Required work :: Each entry must be restated word for word, with nothing omitted.

Input data ::
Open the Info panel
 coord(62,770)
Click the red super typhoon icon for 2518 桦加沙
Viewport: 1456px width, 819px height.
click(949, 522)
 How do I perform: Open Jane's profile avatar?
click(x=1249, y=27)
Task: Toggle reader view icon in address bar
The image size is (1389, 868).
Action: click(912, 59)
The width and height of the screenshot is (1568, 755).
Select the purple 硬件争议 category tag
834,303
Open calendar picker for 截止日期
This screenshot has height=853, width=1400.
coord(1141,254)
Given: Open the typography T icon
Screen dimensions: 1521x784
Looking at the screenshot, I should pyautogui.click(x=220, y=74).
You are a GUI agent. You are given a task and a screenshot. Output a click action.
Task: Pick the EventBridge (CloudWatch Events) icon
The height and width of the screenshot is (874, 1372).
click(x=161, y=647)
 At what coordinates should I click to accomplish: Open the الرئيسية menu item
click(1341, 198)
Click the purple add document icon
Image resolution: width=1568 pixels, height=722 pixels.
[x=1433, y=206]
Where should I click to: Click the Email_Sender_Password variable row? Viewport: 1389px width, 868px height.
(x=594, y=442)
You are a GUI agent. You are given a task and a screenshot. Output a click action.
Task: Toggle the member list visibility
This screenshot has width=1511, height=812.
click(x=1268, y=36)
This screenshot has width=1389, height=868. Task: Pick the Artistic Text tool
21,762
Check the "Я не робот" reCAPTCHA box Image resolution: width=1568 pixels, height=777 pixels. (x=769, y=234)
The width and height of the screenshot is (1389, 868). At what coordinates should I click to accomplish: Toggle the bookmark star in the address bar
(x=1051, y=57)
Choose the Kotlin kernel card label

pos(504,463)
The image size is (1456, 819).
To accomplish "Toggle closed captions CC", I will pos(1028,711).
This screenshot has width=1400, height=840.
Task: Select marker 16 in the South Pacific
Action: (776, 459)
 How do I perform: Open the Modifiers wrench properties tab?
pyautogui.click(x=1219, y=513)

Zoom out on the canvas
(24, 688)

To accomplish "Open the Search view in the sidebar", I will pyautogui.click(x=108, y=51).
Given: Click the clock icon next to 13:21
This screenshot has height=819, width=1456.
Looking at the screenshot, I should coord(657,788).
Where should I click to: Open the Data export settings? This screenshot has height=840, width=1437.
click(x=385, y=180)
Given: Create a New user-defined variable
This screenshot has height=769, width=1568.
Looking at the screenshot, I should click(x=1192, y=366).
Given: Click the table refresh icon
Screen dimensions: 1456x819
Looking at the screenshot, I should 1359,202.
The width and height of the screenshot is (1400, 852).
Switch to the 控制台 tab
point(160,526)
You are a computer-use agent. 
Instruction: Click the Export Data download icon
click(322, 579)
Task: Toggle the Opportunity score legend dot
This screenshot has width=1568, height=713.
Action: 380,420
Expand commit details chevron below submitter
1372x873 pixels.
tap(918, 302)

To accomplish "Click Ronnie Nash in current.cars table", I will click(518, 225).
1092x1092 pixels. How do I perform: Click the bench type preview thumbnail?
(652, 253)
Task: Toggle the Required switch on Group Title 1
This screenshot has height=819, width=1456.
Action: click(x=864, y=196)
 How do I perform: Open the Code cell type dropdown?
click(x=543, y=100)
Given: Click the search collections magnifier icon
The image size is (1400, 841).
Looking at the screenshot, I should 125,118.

Result of this exercise ::
Open the Info panel
 coord(62,770)
Click the red super typhoon icon for 2518 桦加沙
Viewport: 1456px width, 819px height.
click(949, 522)
 How do I perform: Open Jane's profile avatar?
click(x=1249, y=27)
Task: Toggle reader view icon in address bar
The image size is (1389, 868).
Action: click(912, 59)
The width and height of the screenshot is (1568, 755).
Select the purple 硬件争议 category tag
834,303
Open calendar picker for 截止日期
This screenshot has height=853, width=1400.
coord(1141,254)
Given: Open the typography T icon
Screen dimensions: 1521x784
Looking at the screenshot, I should pyautogui.click(x=220, y=74).
You are a GUI agent. You are given a task and a screenshot. Output a click action.
Task: Pick the EventBridge (CloudWatch Events) icon
The height and width of the screenshot is (874, 1372).
click(x=161, y=647)
 At what coordinates should I click to accomplish: Open the الرئيسية menu item
click(1341, 198)
Click the purple add document icon
Image resolution: width=1568 pixels, height=722 pixels.
[x=1433, y=206]
Where should I click to: Click the Email_Sender_Password variable row? Viewport: 1389px width, 868px height.
(x=594, y=442)
You are a GUI agent. You are given a task and a screenshot. Output a click action.
Task: Toggle the member list visibility
This screenshot has width=1511, height=812.
click(x=1268, y=36)
This screenshot has width=1389, height=868. Task: Pick the Artistic Text tool
21,762
Check the "Я не робот" reCAPTCHA box Image resolution: width=1568 pixels, height=777 pixels. (x=769, y=234)
The width and height of the screenshot is (1389, 868). At what coordinates should I click to accomplish: Toggle the bookmark star in the address bar
(x=1051, y=57)
Choose the Kotlin kernel card label

pos(504,463)
The image size is (1456, 819).
To accomplish "Toggle closed captions CC", I will pos(1028,711).
This screenshot has width=1400, height=840.
Task: Select marker 16 in the South Pacific
Action: (776, 459)
 How do I perform: Open the Modifiers wrench properties tab?
pyautogui.click(x=1219, y=513)

Zoom out on the canvas
(24, 688)

To accomplish "Open the Search view in the sidebar", I will pyautogui.click(x=108, y=51).
Given: Click the clock icon next to 13:21
This screenshot has height=819, width=1456.
Looking at the screenshot, I should coord(657,788).
Where should I click to: Open the Data export settings? This screenshot has height=840, width=1437.
click(x=385, y=180)
Given: Create a New user-defined variable
This screenshot has height=769, width=1568.
Looking at the screenshot, I should click(x=1192, y=366).
Given: Click the table refresh icon
Screen dimensions: 1456x819
Looking at the screenshot, I should 1359,202.
The width and height of the screenshot is (1400, 852).
Switch to the 控制台 tab
point(160,526)
You are a computer-use agent. 
Instruction: Click the Export Data download icon
click(322, 579)
Task: Toggle the Opportunity score legend dot
This screenshot has width=1568, height=713.
Action: 380,420
Expand commit details chevron below submitter
1372x873 pixels.
tap(918, 302)

To accomplish "Click Ronnie Nash in current.cars table", I will click(518, 225).
1092x1092 pixels. How do I perform: Click the bench type preview thumbnail?
(652, 253)
Task: Toggle the Required switch on Group Title 1
This screenshot has height=819, width=1456.
Action: click(x=864, y=196)
 How do I perform: Open the Code cell type dropdown?
click(x=543, y=100)
Given: Click the search collections magnifier icon
The image size is (1400, 841).
Looking at the screenshot, I should 125,118.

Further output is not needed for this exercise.